*WHAT IS EXPECTED*: In the passage of the Grenoble proteomics platform article that opens with "The new platform is" and closes with "quickly as possible.", swap "membrane proteins" for "ion channels" and give the result.

*SELECTED EXTRACT*:
━━━
Structures of difficult proteins, such as cell membrane proteins that are often used as drug targets, can now be resolved in Grenoble. Credit: ESRF/Studio de la Révirée

On June 8, a European research consortium laid the first stone of a new high-throughput structural proteomics platform in Grenoble, France. The platform is designed to help find ways of producing high-quality crystals of poorly expressed proteins—a bottleneck in structural biology—so that their structures can be resolved and used for drug design. With the new platform and the concentration of multidisciplinary expertise in structure resolution in the region, European biotech researchers and companies will be fully equipped to address proteins whose structures are difficult to resolve, once long-term funding has been secured.

Biotech companies have an increasing interest in the determination of protein structures because this approach is becoming a key aspect of targeted drug design. Until now, Europe had only scattered structural biology initiatives. By 2005, biopharmaceutical companies will have more support in determining protein structures, thanks to a new platform set up by a research consortium called the Partnership for Structural Biology (PSB). The platform is backed by research laboratories such as the European Molecular Biology Laboratory (EMBL) outstation in Grenoble, and is “very timely,” according to Alberto Podjarny, a structural biologist working on drug design at the Institute of Genetics and Molecular and Cellular Biology (IGBMC) in Strasbourg, France.

The new platform is designed to help to solve the biggest bottleneck in structural biology: protein expression. Many biologically important protein targets, such as membrane proteins, are poorly expressed or have poor solubility and yield, which makes them difficult to crystallize—and their structures therefore difficult to determine. The European approach lays more emphasis on solving difficult protein structure than do structural genomics programs at the US Argonne National Laboratory and at RIKEN's synchotron in Hyogo, Japan, which were set up to find as many protein structures as possible as quickly as possible.

To solve difficult protein structures, the new platform focuses on high-throughput protein expression and crystallization technologies. For example, one PSB team, led by Darren Hart at EMBL, has developed a process by which a problematic protein is fragmented into thousands of possible forms, which are then cloned and tested for expression. Single and multiple domains from the target can then be isolated in a soluble form and taken forward into crystallization trials. “The biological technologies being developed at the PSB are also attracting the interest of companies,” adds Hart.
━━━
*MATERIAL SUPPLIED*:
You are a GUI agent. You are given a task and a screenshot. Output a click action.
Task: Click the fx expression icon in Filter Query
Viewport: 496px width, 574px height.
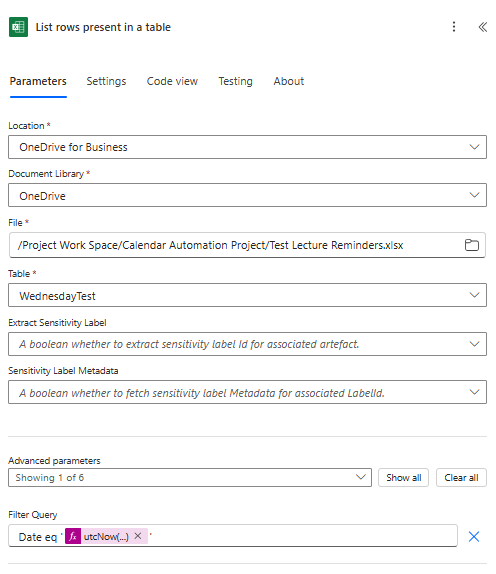pyautogui.click(x=73, y=536)
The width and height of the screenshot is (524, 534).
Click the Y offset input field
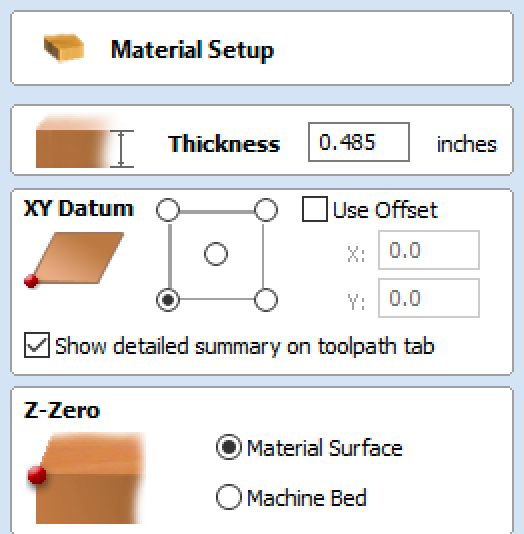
━━━
*PROBLEM SOLUTION*:
The new platform is designed to help to solve the biggest bottleneck in structural biology: protein expression. Many biologically important protein targets, such as ion channels, are poorly expressed or have poor solubility and yield, which makes them difficult to crystallize—and their structures therefore difficult to determine. The European approach lays more emphasis on solving difficult protein structure than do structural genomics programs at the US Argonne National Laboratory and at RIKEN's synchotron in Hyogo, Japan, which were set up to find as many protein structures as possible as quickly as possible.